French writer Michel Déon dies in Galway, aged 97
Novelist moved to Ireland in 1968 and his best-known works are partially or totally set here
Michel Déon with a portrait of himself in his home in Co Galway. In ‘La Chambre de Ton Pere’, Déon recounted how the portrait was painted. Photograph: Lara Marlowe
The novelist Michel Déon, the French writer most closely associated with Ireland, died in hospital in Galway on Wednesday at the age of 97.
Déon’s tribute to Ireland, Horseman, Pass By!, has just been published by Lilliput Press. The writer briefly emerged from a coma before Christmas in time to see a copy, which had been brought to his bedside; he put on his glasses, looked at the book and smiled, his widow Chantal recounted.
Horseman, Pass By! includes pen portraits of two Irish writers with whom Déon formed friendships, the late John McGahern and Ulick O’Connor.
Déon’s two best-known novels, The Wild Ponies and The Purple Taxi, were partially or totally set in Ireland. The Wild Ponies won the Prix Interallié in 1970, while The Purple Taxi was made into a feature film starring Charlotte Rampling, Peter Ustinov, Fred Astaire and Philippe Noiret.
An Aer Lingus pilot told Déon that his romantic vision of Connemara “filled [his] planes for 20 years”.
The Déons moved to Ireland from the Greek island of Spetsai in 1968, so their children could attend Irish schools. In 1974, they purchased the Old Rectory in Tynagh. Their daughter Alice was a boarder at Our Lady’s Bower in Athlone. Their son Alexandre attended Portumna Community School.
Chantal Déon hunted foxes with the Galway Blazers and bred Irish Draught horses. Michel was active in the preservation of Portumna forest.
“My greatest pleasure was to roam in the forests, along the shores of Lough Derg or Galway Bay, or splash in the bogs, shooting snipes,” he said on accepting an award from the Ireland Fund of France in 1998.

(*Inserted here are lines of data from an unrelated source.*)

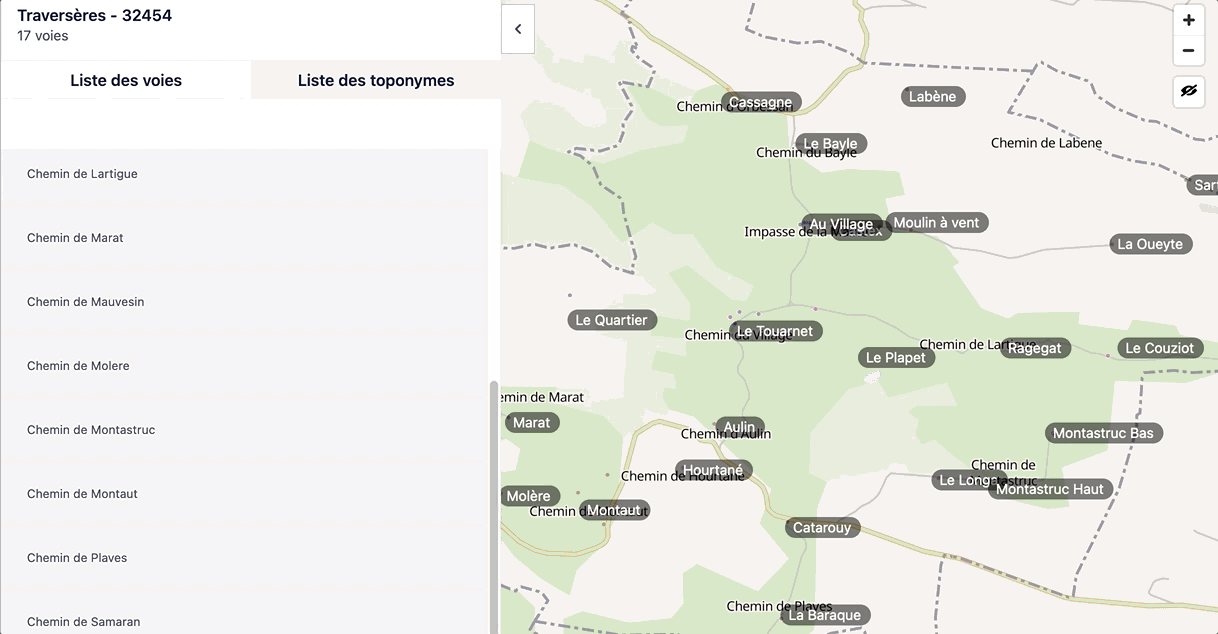Open Chemin de Montastruc in the list
Viewport: 1218px width, 634px height.
click(x=91, y=430)
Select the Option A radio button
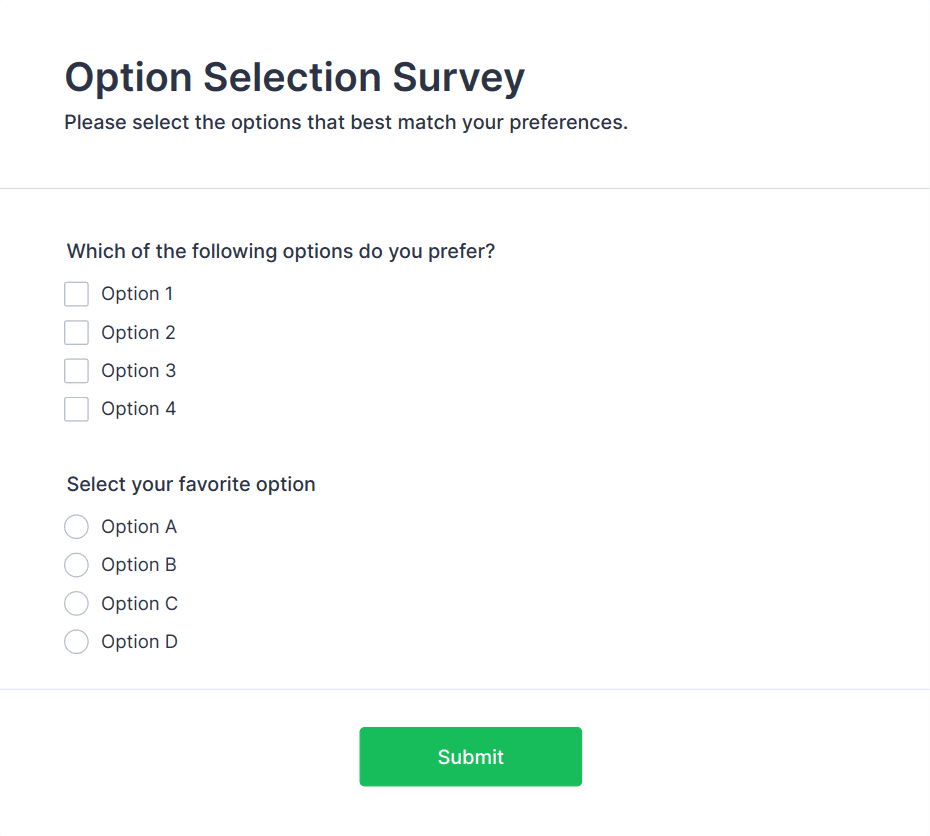The image size is (930, 836). tap(76, 527)

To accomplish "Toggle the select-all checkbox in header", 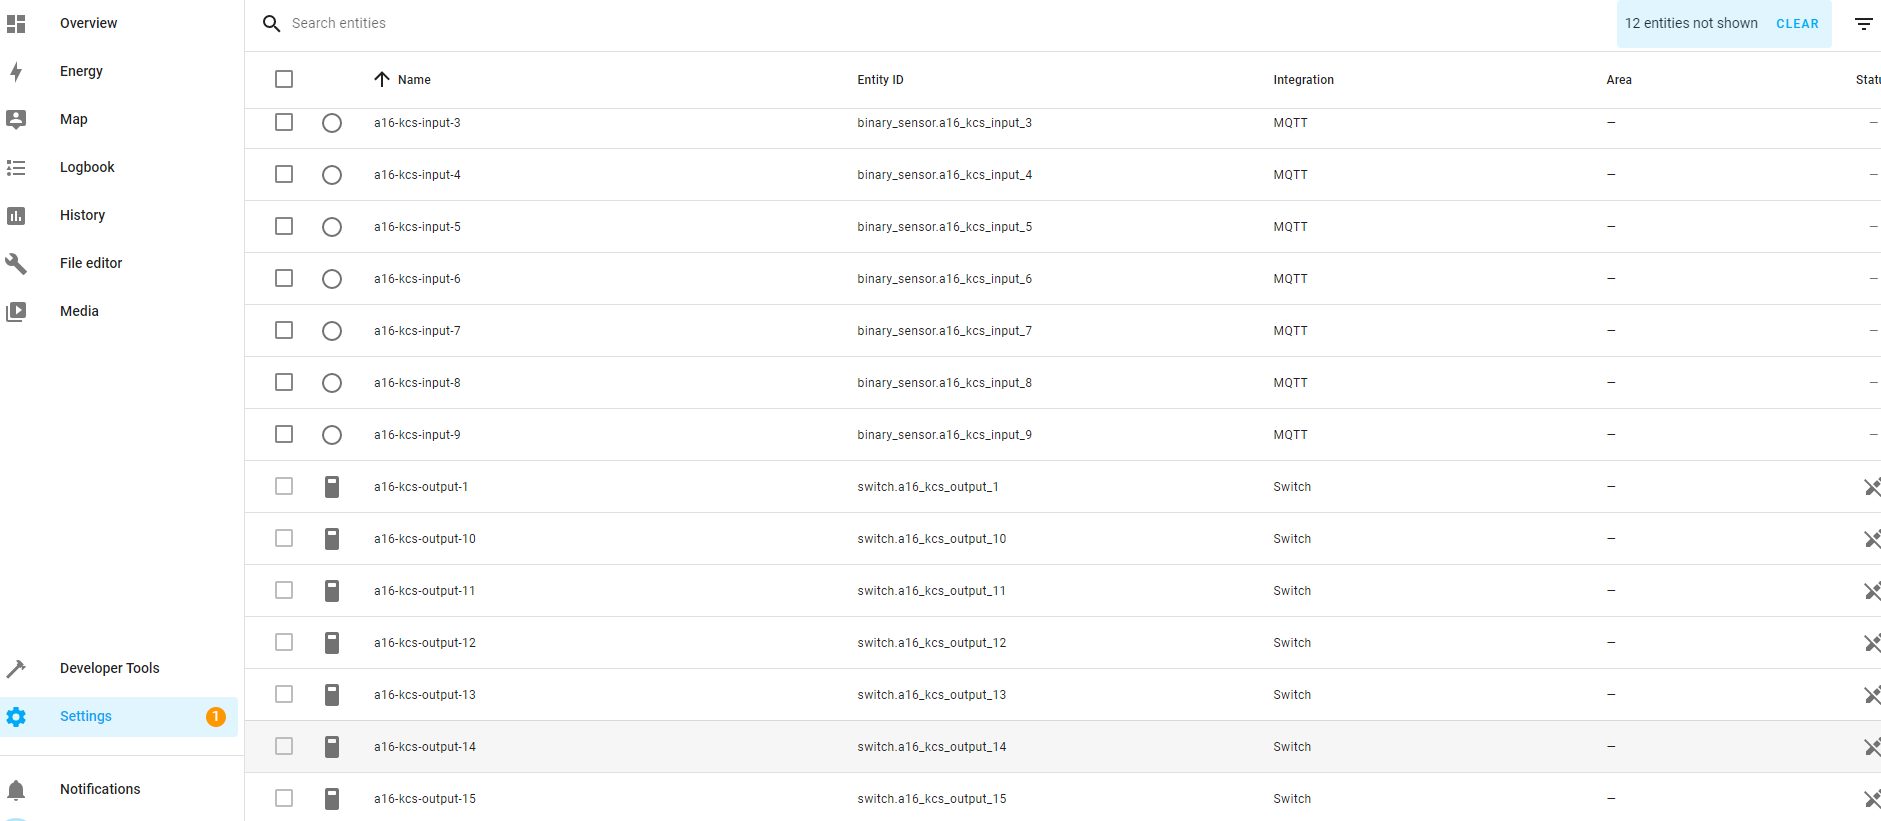I will tap(284, 79).
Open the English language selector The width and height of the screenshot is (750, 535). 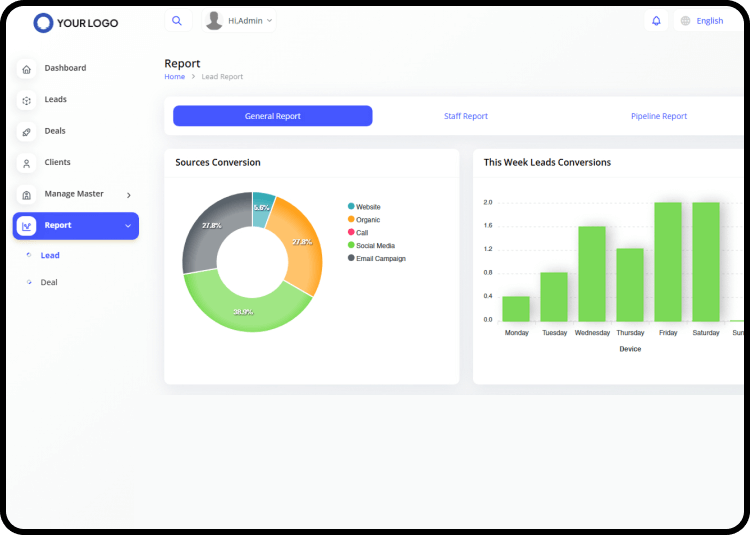[x=702, y=20]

SolitudeDéon wrote many of his more than 50 novels, essays and plays in his study at the Old Rectory. The most valuable thing that Ireland gave him, he said, was solitude and time to think about his work.
The Déons lived between Co Galway and Greece until 1988, when they sold their house in Spetsai. “Greece obsessed me . . . but Ireland kept me,” are the opening lines of Horseman, Pass By!
Déon joined the 40 “immortal” writers of the Académie française in 1979. The French language was, he said, “an umbilical cord” that tied him to France. His academician’s sword was engraved with an Irish shamrock, as well as symbols of France and Greece.
After co-authoring Salvador Dali’s memoirs, Déon was commissioned by Coco Chanel to write her biography. He spent much of 1952-1953 with the great high fashion designer, then complied with her wish to destroy the sole copy of the manuscript.
Déon urged Julliard publishers to purchase Bonjour Tristesse, which became an overnight sensation and French classic, written when Françoise Sagan was only 18 years old.
When Gallimard published a 1,363-page volume of his works in its prestigious Quarto collection in 2006, Le Figaro newspaper dedicated the cover of its book section to the “Michel Déon generation” and printed two pages of homages from younger French writers.